Сколько ни рылся я в наследии наших превосходнейших поэтов, мне за долгие годы так и не удалось обнаружить ни одного примера видения Москвы в Иерусалиме или хотя бы некоего наложения на образ одной белокаменной реалии другой, справедливо названной Савелием Гринбергом «краснокаменной»2. Даже Генделев, совсем уже ставший помесью москвича с иномаркой, готов лишь «прогарцевать от Стены до Москвы и назад»3.

Ну, казалось бы, нам только легче. Отчего вдруг один город должен обязательно будить призраки другого? Вместо прямого и лапидарного ответа я предлагаю проверить, сколько раз у того же показательного поэта всплывает непотопимым градом Кидешем Северная Пальмира, аккурат посреди «города имени неба» – «Санкт-Иерусалима», как обозвал он его в своей давней «Охоте на единорога». Давайте загибать что попало: тут и декабристы непременные, коих у всякого петербуржца всегда еще есть адреса:

 

Мы всё равно пришли в Иерусалим
мы на холодной площади стоим –
не отойти по памяти искать
забытый адрес [...]

 

и лицей, из Царского Села переехавший в Кфар Давид4 («Шахматы перед лицеем»), и «темный снег», неотделимый от питерского пейзажа, и, конечно же, более всего прочего – разнообразный флот. Вот только два примера:

 

Под
чёрных радуг низкие мосты
и арки
Иерусалима
цепляясь
за нагорные оливы
за минареты и кресты
втекает флот
галеры и плоты

                                   («Месяц Ав»)

 

Твой Иерусалим
номер первая верфь
прикола всякого корабля

                                             («Почта из Кракова»)

 

 Поэт словно берет на себя роль деспота Петра Алексеевича, перековывающего крепостных на флотских.

 Не не подумайте, что это специфически генделевский прикол. Здесь у всех мировоззрение делается «москвобежное петербургостремительное»5.

 Очень многие, даже не находя, ищут в Иерусалиме Петербурга.
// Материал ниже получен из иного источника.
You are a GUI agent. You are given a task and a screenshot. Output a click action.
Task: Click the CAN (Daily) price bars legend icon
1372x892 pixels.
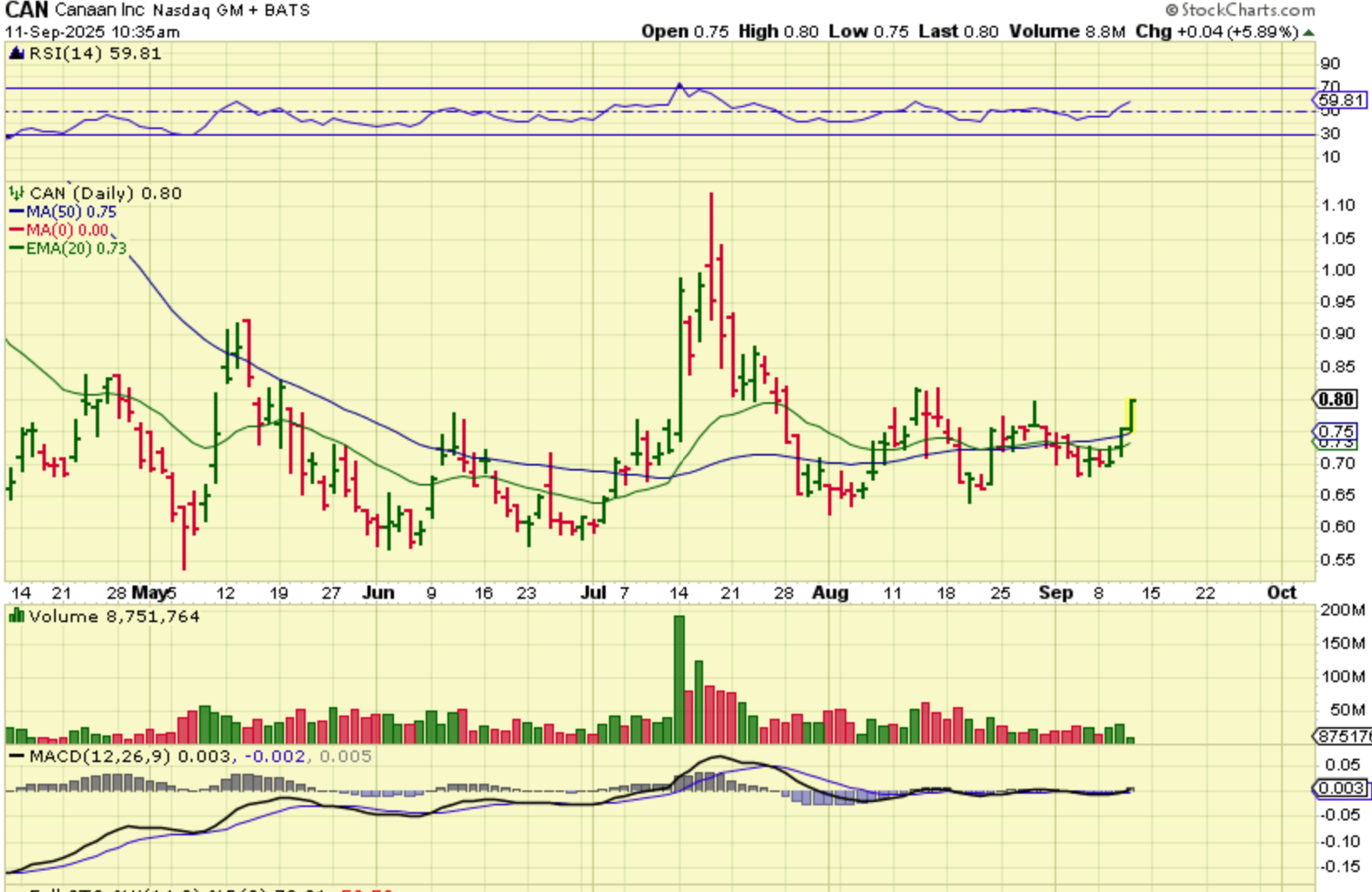[16, 193]
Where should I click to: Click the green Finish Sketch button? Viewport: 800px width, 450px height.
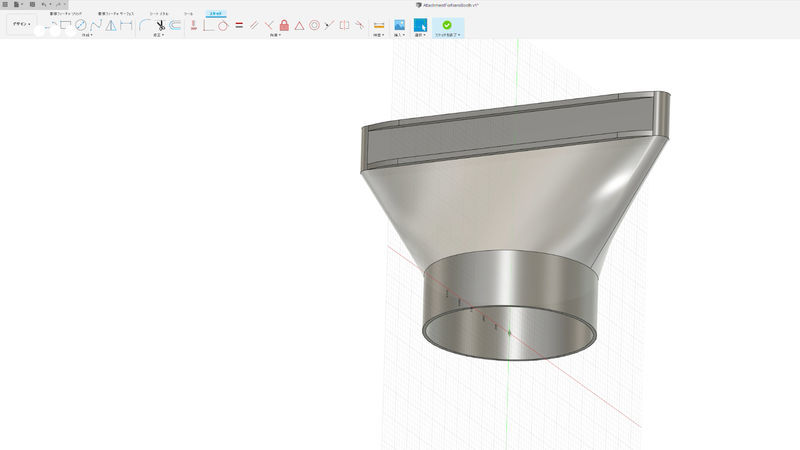447,25
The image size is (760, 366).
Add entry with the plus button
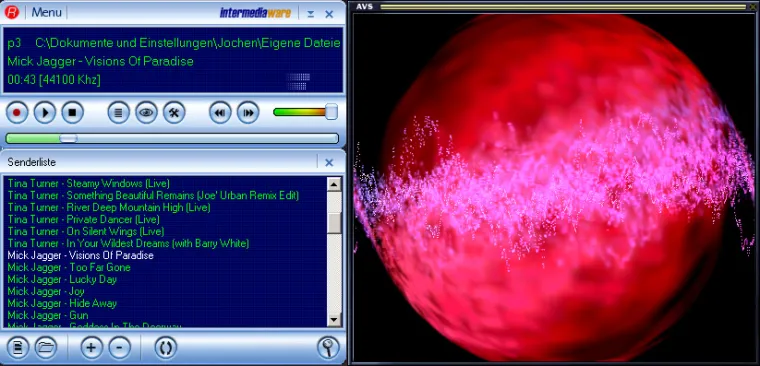pos(92,347)

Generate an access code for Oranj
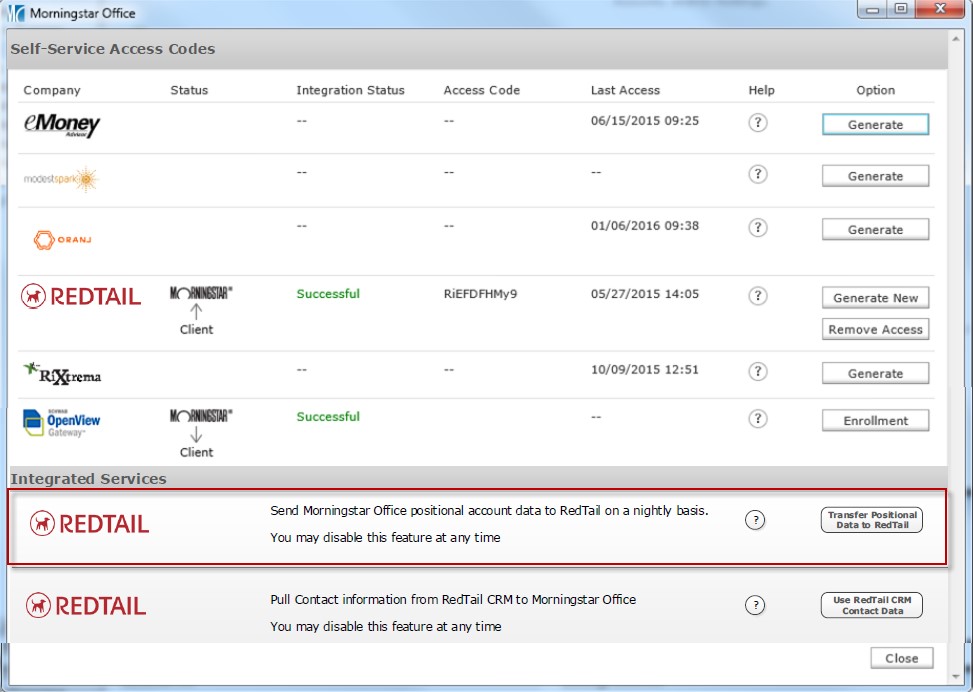[875, 230]
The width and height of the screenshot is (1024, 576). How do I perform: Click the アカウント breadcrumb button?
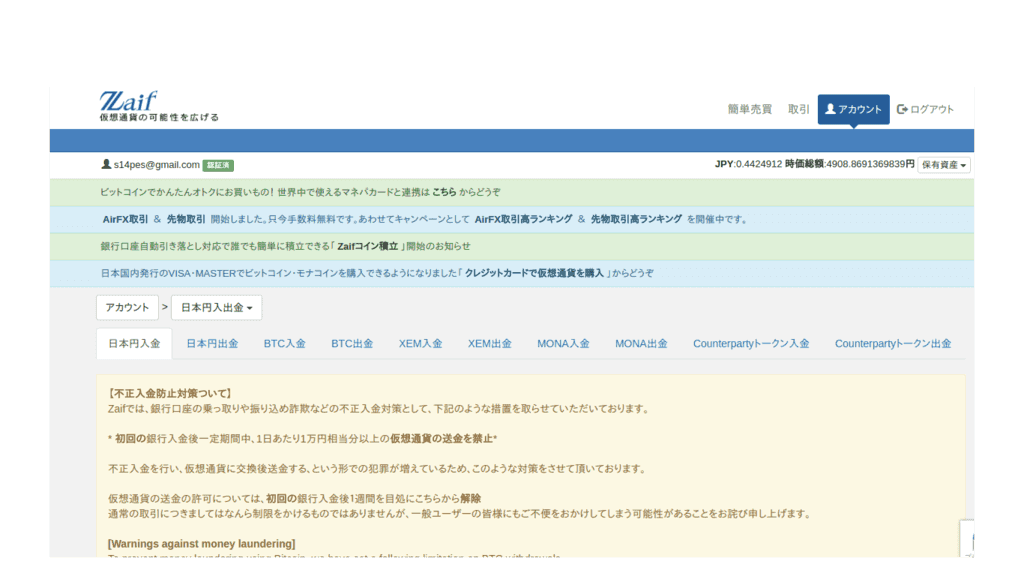click(128, 307)
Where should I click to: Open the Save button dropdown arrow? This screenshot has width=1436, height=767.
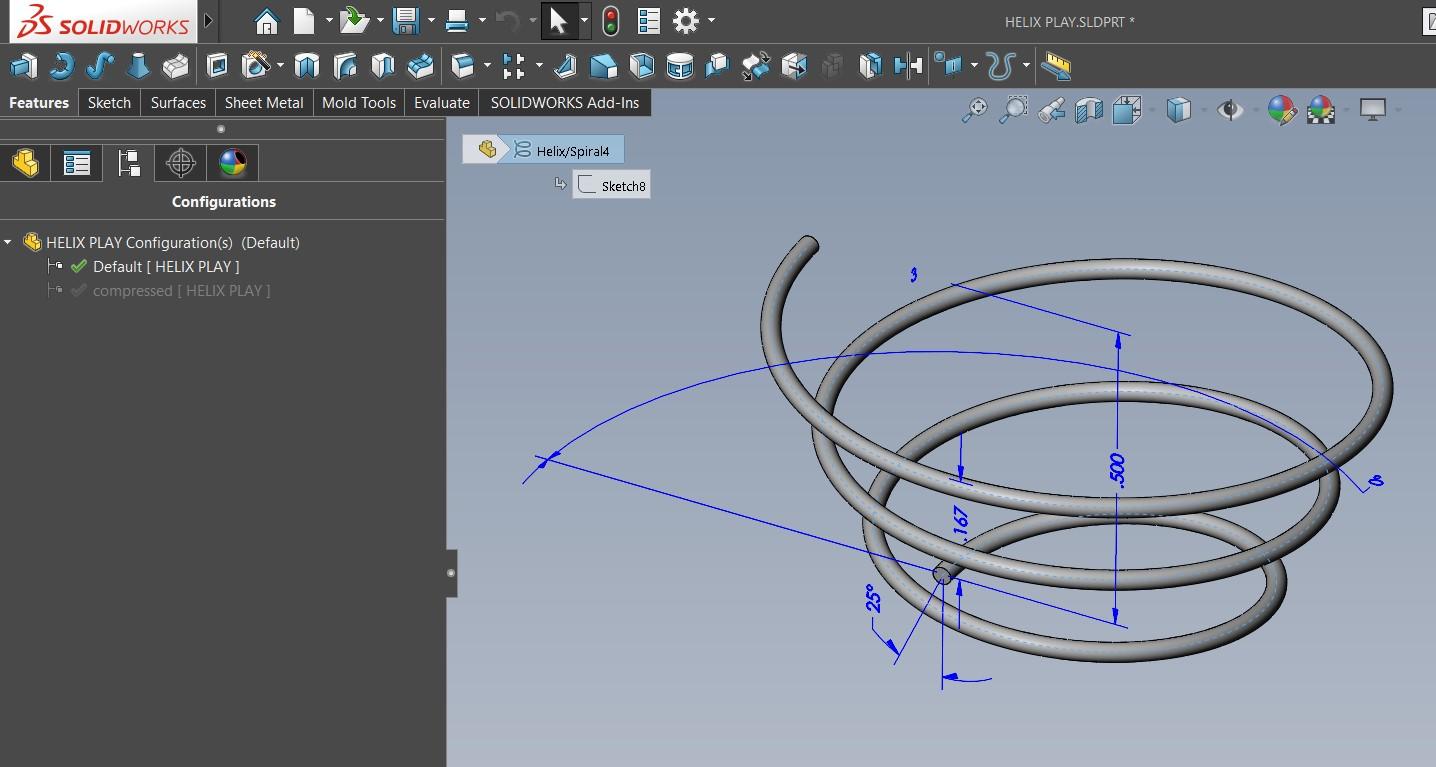[431, 20]
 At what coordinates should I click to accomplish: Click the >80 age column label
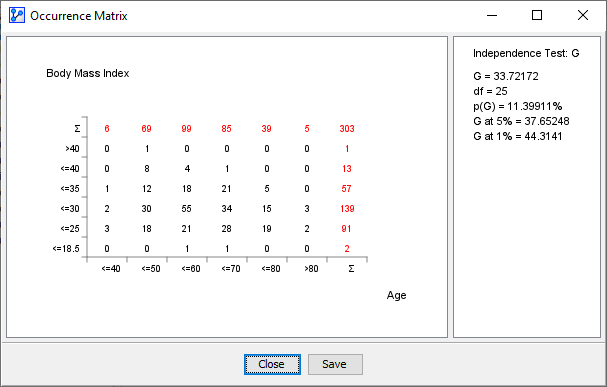311,269
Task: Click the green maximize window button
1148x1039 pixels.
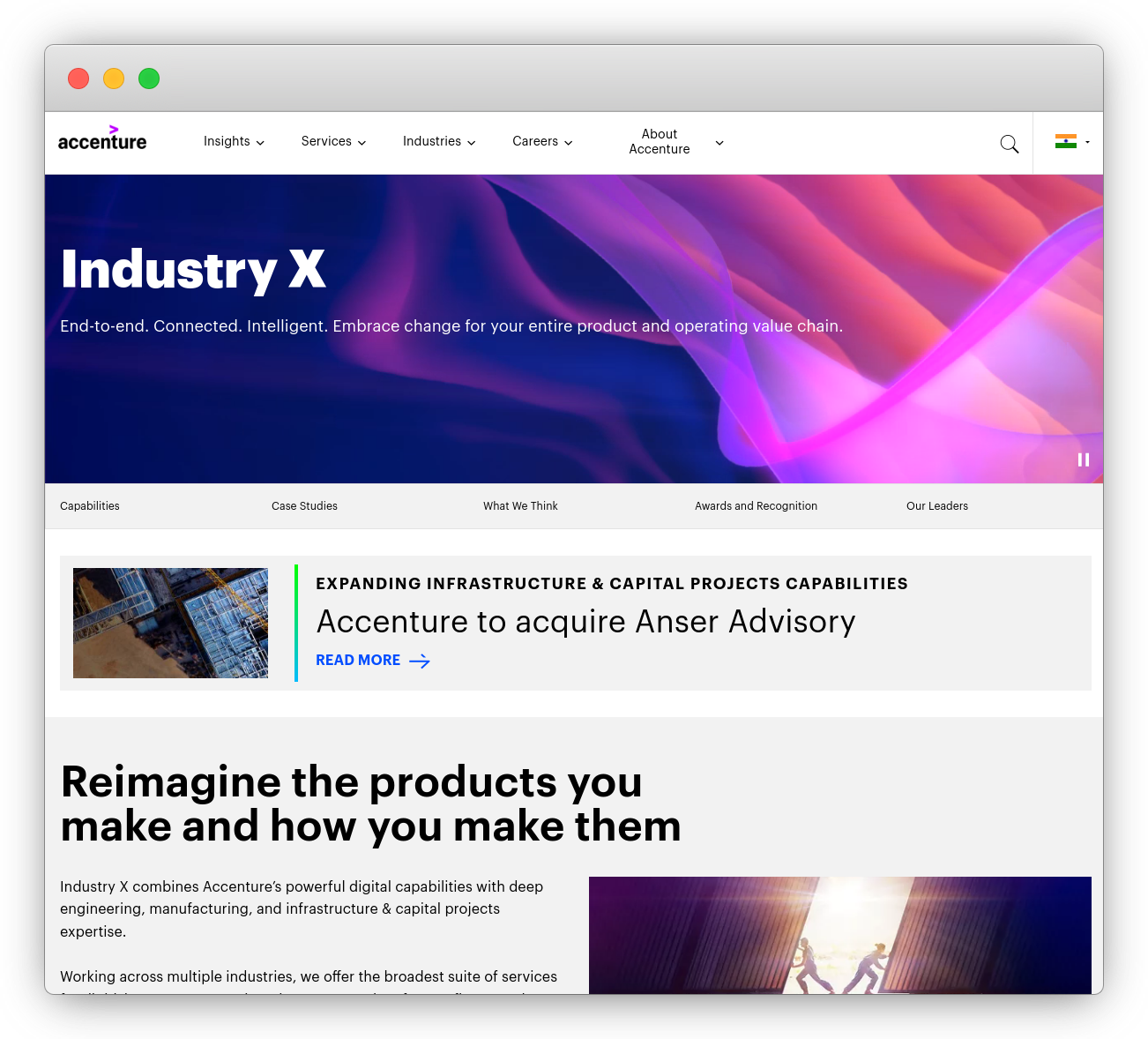Action: coord(149,78)
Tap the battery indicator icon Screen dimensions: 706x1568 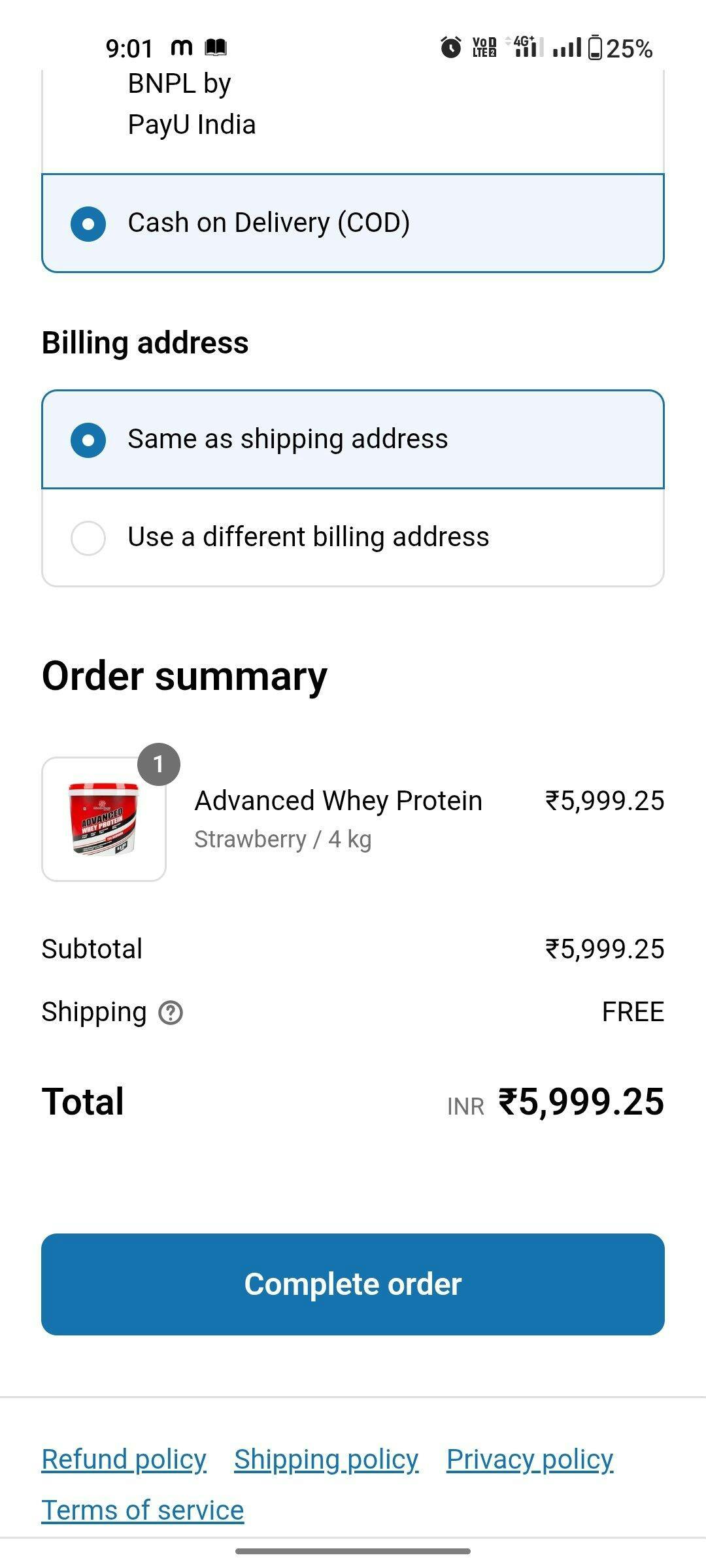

Что это – петербургский синдром, замеченный ранним Демьяном Кудрявцевым?

 

но
превращая
минареты
в шпили
глаз ищет тех
что позабыли
или
которых нет
Или
некий род глаукомы
отслоение зноя
от окна и решетки оконной

 

описанный Гали-Даной Зингер в «Третьем письме к Оне».

В том же цикле – первом из написанных в Иерусалиме, она считает необходимым заявить:

 

покуда же пассифлоры придают прециозности каждой ограде
и дело не столько в названьи ты знаешь сама
[...]
я клянусь, что и думать забыла о Ленинграде,
помню только дома [...]

                                                           («Второе письмо к Оне»)

 

Михаил Король признается:

 

А, хочу – не хочу, всё равно я спускаюсь сюда
По спине твоей к зимним канавкам и летним садам,
Там укрыться не сложно от белых и каменных мест,
Там свинья не выдаст и Бог не съест.

                                                             («Rem verba sequentur»)

 

А Берта Доризо, уже успевшая вернуться в свои родные пенаты (станция Репино Финляндской ж.д.), ерничает:

 

Мои маленькие ленинградики,
гипсовые слепочки пяты –
единичный, греческий, sporadikos
все в пиявках запятых
[...]
Я их за собой тащу, как выводок
нищих, слепорожденных невест,
и, пожалуй что, в ближайший паводок
утоплю их при содействии небес.

 

Содействие небес в наших местах необходимо во всем. Оттуда и воды многие, ибо, как справедливо заметил Савелий Гринберг, над Иерусалимом раскинулся «темно-фиолетовый океан» и в нем

 

Штормы дуют Раздув паруса
рвут волну кораблей корпуса

                                                 («Кипарисы»)

 

А велико ли сходство Столицы Трех Религий с Колыбелью Трех Революций? Сходство, прямо скажем, чисто онтологическое, но никак не внешнее. Тех поэтов, которые в Иерусалиме живут поближе к рынку, вроде Владимира Тарасова, в окно которому постоянно несется с «капища небес»:

 

Метровые бананы! Шекель! Шекель!

                                                   («Колечко дыма»)

 

или Евгения Сошкина, назвавшего свою округу «грязным городом полусна», какими бы патриотами они ни были, спасает лишь то, что они не из питерских.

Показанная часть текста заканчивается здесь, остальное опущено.